Le point intéressant concernant l’augmentation des cotisations est que cela a toujours été une ligne rouge à ne pas franchir pour le précédent gouvernement. Mettre sur la table des sources de financement qui remettaient en cause la nécessité même de la réforme était tabou. Désormais, on commence à se dire que dans une population qui vieillit fortement, ce n’est pas anormal d’ajuster. Quand le risque augmente, il faudrait ajuster, en partie au moins, le financement du risque. Cela ne veut pas dire qu’on ferait tout avec cet outil, mais cela mérite d’y réfléchir.
Candidat à la primaire des républicains en 2017, Michel Barnier s’était exprimé en faveur d’une retraite à 65 ans. L’option pourrait-elle être portée par le futur gouvernement ?

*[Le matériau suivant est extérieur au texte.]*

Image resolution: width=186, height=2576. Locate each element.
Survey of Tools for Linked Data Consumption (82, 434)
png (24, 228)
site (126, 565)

M. Z. : La dernière réforme [qui a passé l’âge légal de départ en retraite de 62 à 64 ans, NDLR.], n’est déjà pas bien passée ! Il est important de rappeler qu’à chaque fois, on parle « d’âge minimal de départ autorisé », c’est-à-dire que l’on interdit aux personnes de partir avant 64 ans.
« Lorsqu’on fixe d’autorité l’âge minimal de la retraite à 64 ans, on invisibilise une masse considérable de salariés qui ne peuvent pas travailler jusqu’à cet âge »
Mais même si on remet cet âge minimal à 62 ans, rien n’empêche les salariés qui le peuvent de continuer au-delà. D’ailleurs, le système les y incite. A l’inverse, lorsqu’on fixe d’autorité l’âge minimal de la retraite à 64 ans, on invisibilise une masse considérable de salariés qui ne peuvent pas travailler jusqu’à cet âge pour des raisons de santé ou parce que les entreprises ne les gardent pas.
Dans les secteurs du nettoyage ou du ramassage des ordures, par exemple, la loi prévoit que les gens doivent rester jusqu’à 64 ans, mais on sait que ce n’est pas possible. A chaque fois qu’on décale le point d’arrivée, on crée une double peine pour des professions qu’on sait difficiles, qu’on a dites essentielles et qui vont être pénalisées parce qu’elles ne pourront pas remplir le contrat.